Cambodia Pepper Exports Fall by 70 Percent

Cambodian pepper farmers are battling against a reduced demand in exports due to Covid-19 and plummeting prices
Pepper on sales in a market in Phnom Penh. Kiripost/Siv Channa
Pepper on sales in a market in Phnom Penh. Kiripost/Siv Channa

Cambodian pepper exports have plunged by nearly 70 percent due to a fall in consumption caused by Covid-19.

According to the Ministry of Agriculture, Forestry, and Fisheries, pepper exports amounted to 6,990 tons in the first seven months. It reduced pepper exports by nearly 70 percent compared to the same period the previous year, when Cambodia sold 22,580 tons.

Cambodia supplied 6,298 tons of pepper to Vietnam, Germany imported more than 608 tons, and Taiwan received 21 tons, including several other countries in the first seven months of this year.

Mak Ny, President of the Cambodia Pepper and Spice Federation, said the main reasons for the decrease in exports are price and Covid-19. As a result of Covid-19, many restaurants and hotels have closed, causing a decrease in consumption.

“Compared to last year, it's about 2,000 riels to 3,000 riels. Previously, the farmers could sell it for around 15,000 riels in this month, but now they can only sell it for 12,000 riels,” he said.

Cambodia generally produces about 20,000 tons of pepper per year, which is exported mostly to Vietnam. Aside from Vietnam, Kampot pepper is exported to Germany, the European Union, North America, and some to China and Korea, he said.

This year's pepper exports have reduced due to fewer farmers selling pepper as they wait for prices to rise. Therefore, exports will definitely increase when the price rises, he added.

“As I mentioned, due to the price fall, some farmers do not want to sell it, so they stock it first. Even if they sell it, they won’t make any profit,” he said. “When the price rises, they will sell it, causing exports to rise as well.”

Oun Batham, also known as Sai, is the owner of Sai Farm at Rattanakiri. He said he sold around 12,000 riels per kilogram previously. However, it sold for between $8 and $9 per kilogram when he first harvested it, and those who sold it when it was extremely valuable received more than $10.

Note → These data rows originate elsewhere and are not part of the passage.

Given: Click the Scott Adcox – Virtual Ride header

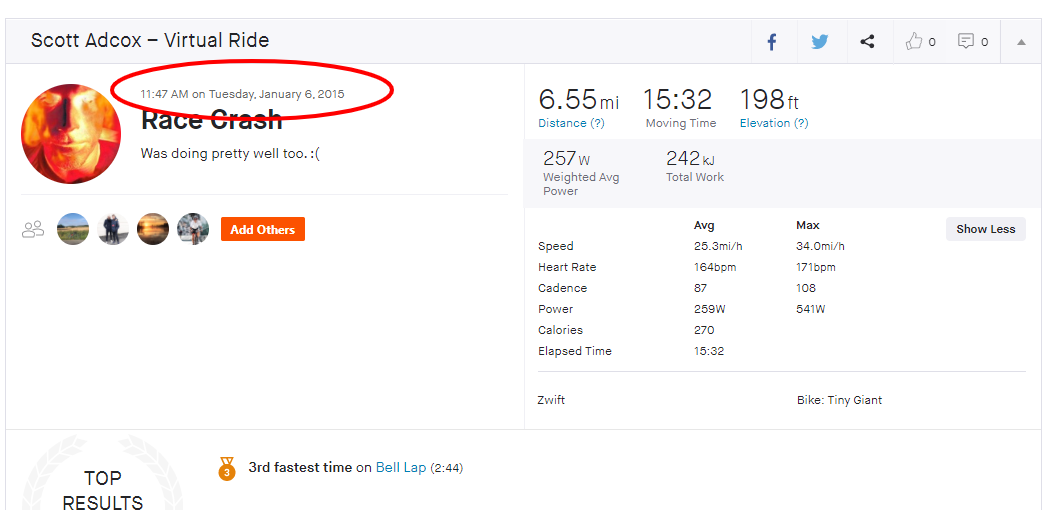Looking at the screenshot, I should coord(150,41).
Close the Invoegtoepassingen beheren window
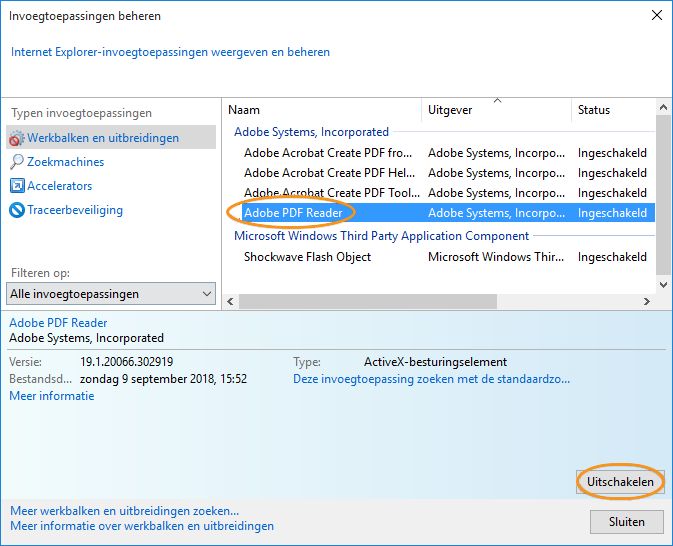Viewport: 673px width, 546px height. (656, 16)
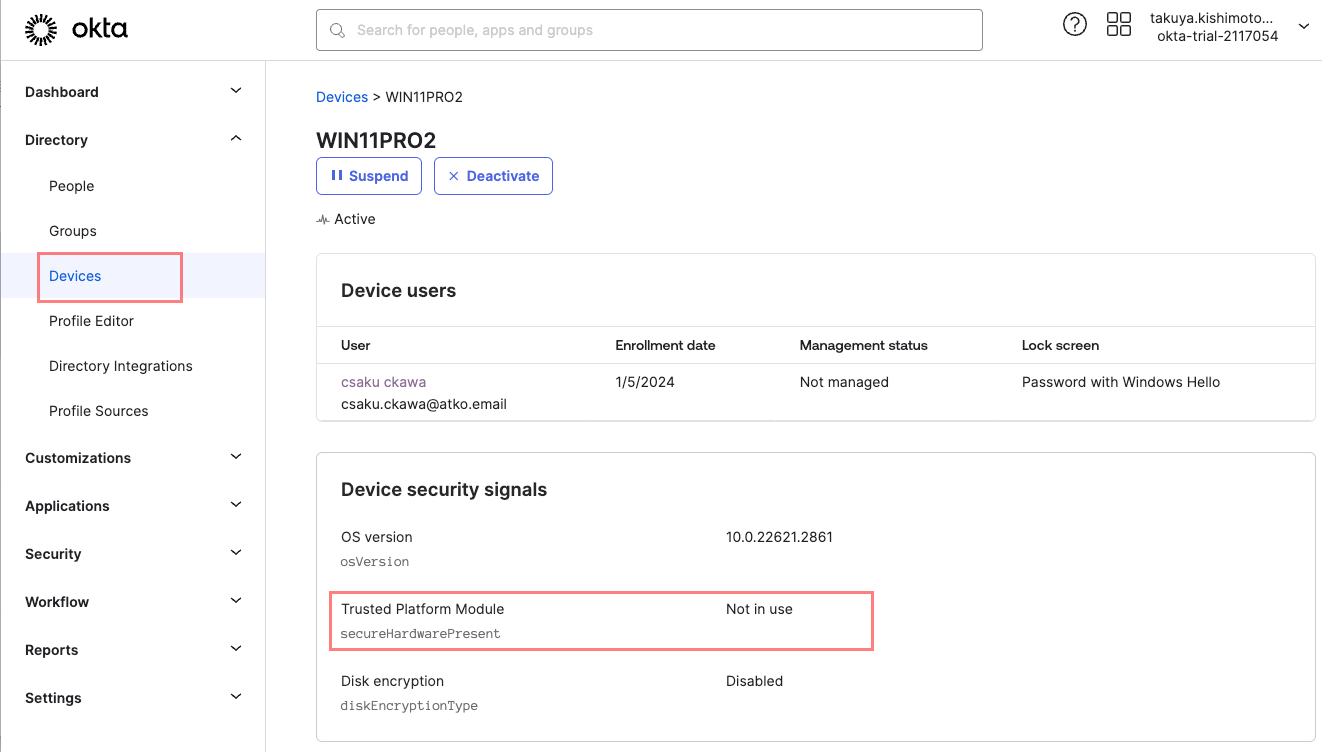Expand the Customizations section
Image resolution: width=1322 pixels, height=752 pixels.
(236, 457)
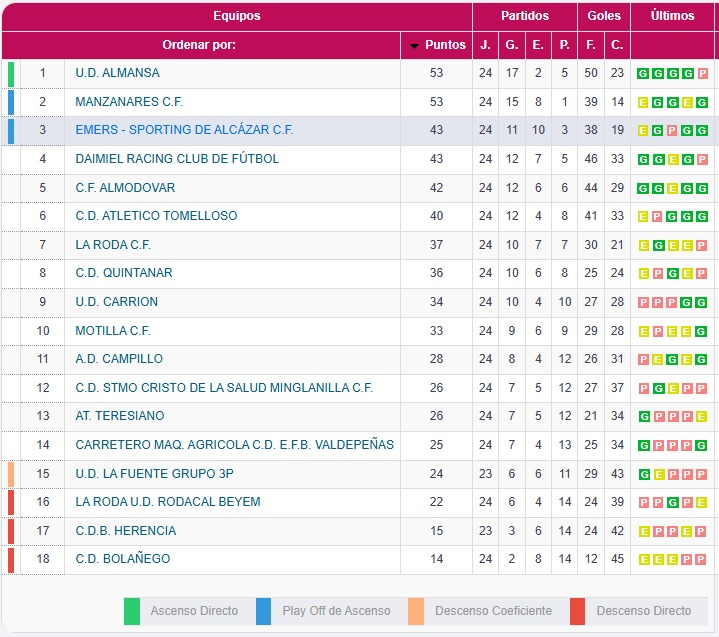Click C.D. BOLAÑEGO's last result P icon
This screenshot has height=637, width=719.
(702, 559)
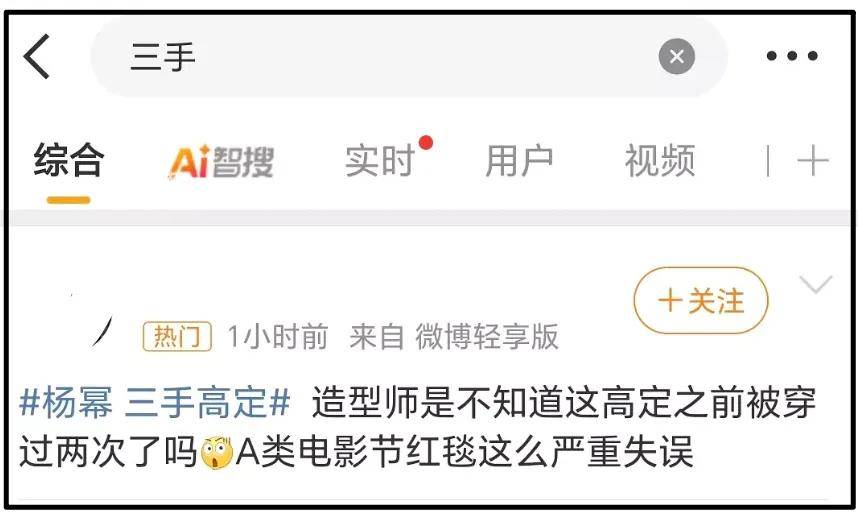Add a tab with the plus icon

[813, 161]
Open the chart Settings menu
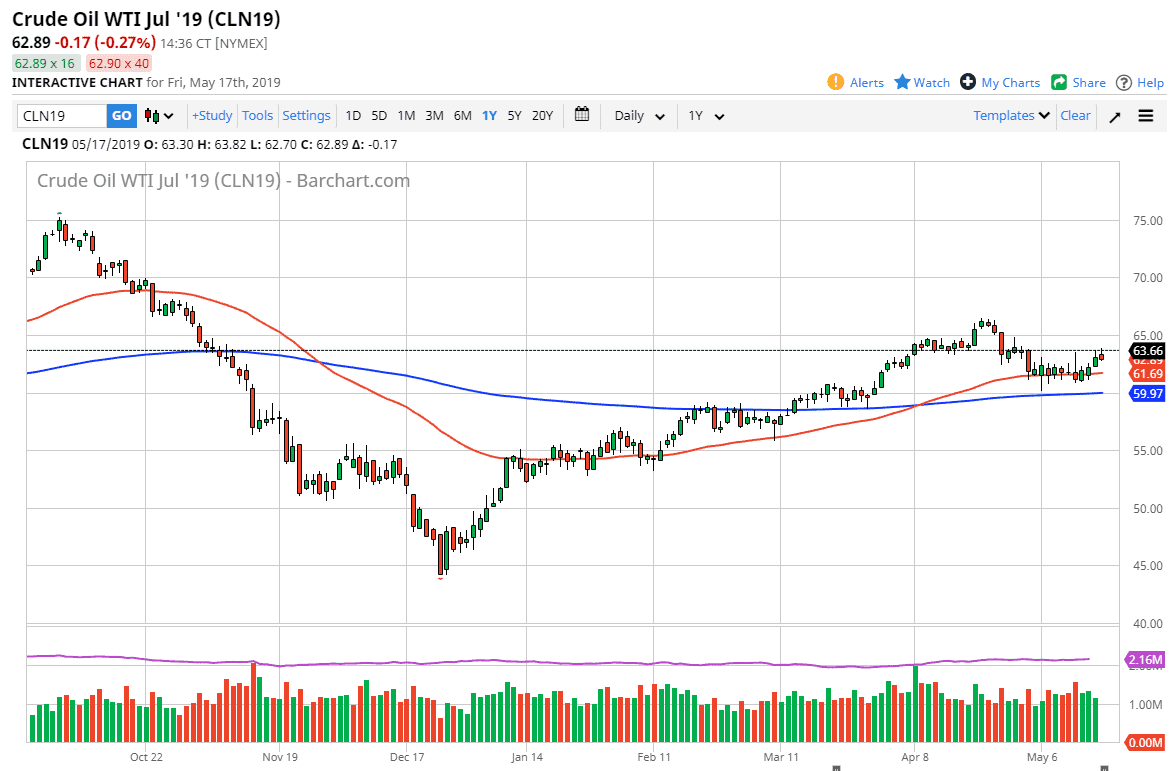 tap(306, 116)
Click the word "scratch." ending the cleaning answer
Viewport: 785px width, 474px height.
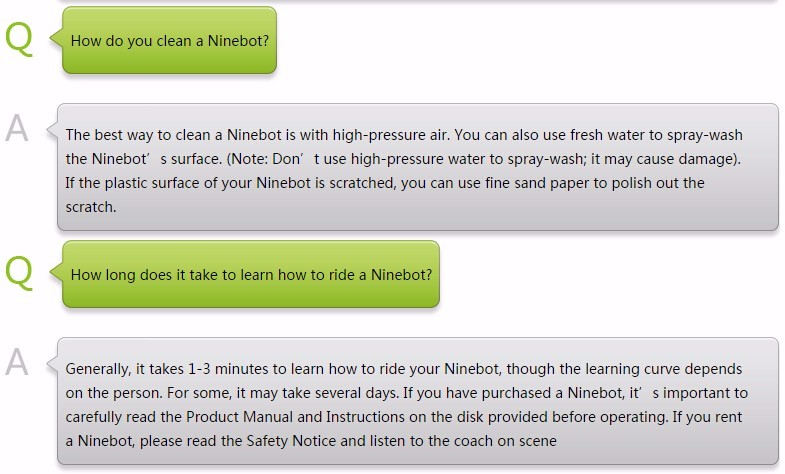[89, 206]
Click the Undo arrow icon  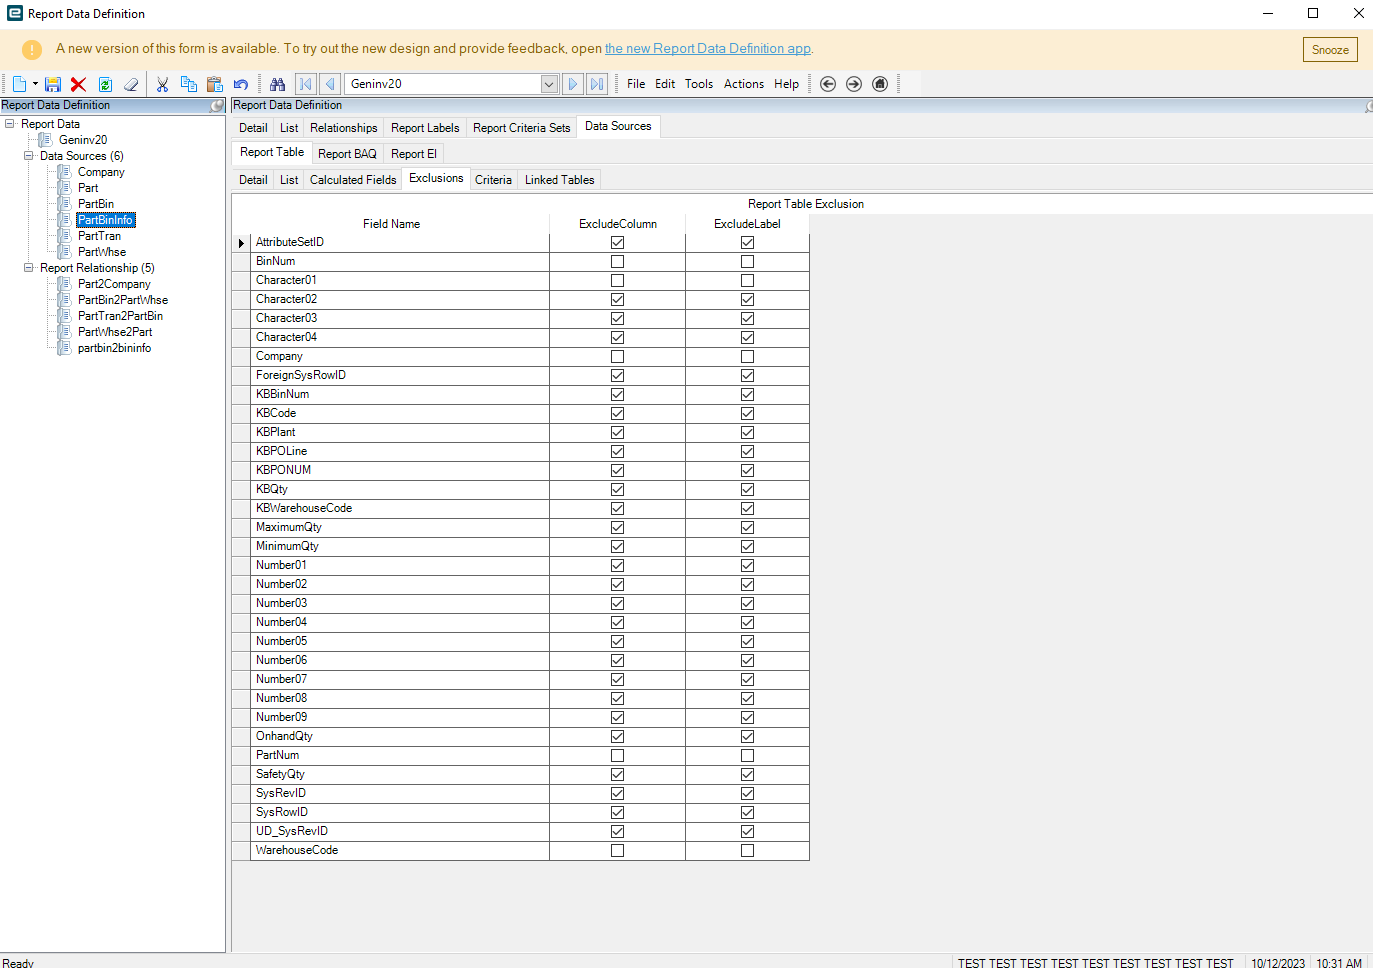point(241,85)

“This price is steadily falling from $8 to $6. In 2020, it’s only $2 or more, it’s really cheap for 2019 and 2020,” he said. “Now, it has only returned to $3. It’s better than compared to before [2020].”

He added that as prices declined it has caused him losses as he spends about $20,000 each year for the operation on a hectare. Additionally, as he cultivates the pepper in around 2,000 canals per hectare, he can only harvest 5 to 8 tons.

“If we only get $3 per kg, we can earn around $15,000 if we harvest 5 tons of pepper. Meanwhile, we have to pay up to $20,000 per hectare,” he said. “Also, we have to pay for labor, irrigation, and soil, so it [the spending] might be even more.”

He said that according to a study if the price of pepper plummets below $3.5, farming is not profitable. However, he must sell the pepper even if the price lowers since he has already spent a large sum of money, he added.

“Even if the price falls, we must sell to recoup our investment and continue to maintain the farm. As my plantation doesn’t just grow peppers, we cultivate other plants, so we can have some money for the peppers,” he said. “I hope that the price of pepper will return in the next year or two years.”

Meanwhile, Theng Savoeun, director of NGO Coalition of Cambodian Farmer Community (CCFC), said that diplomatic relations between the Ministry of Commerce and other countries, as well as the relevant authorities, departments, and ministries, are critical in promoting Cambodia's pepper exports.

He added that the state should have more campaigns, particularly those aimed at distributing information and assisting smallholders to be in a pepper community. Therefore, they have the chance to learn about the challenges, quality, and export demands.

“More importantly, they should encourage farmers and promote the local market, which means that they should consider selling the pepper locally and should have a campaign to encourage local people to buy goods,” he said.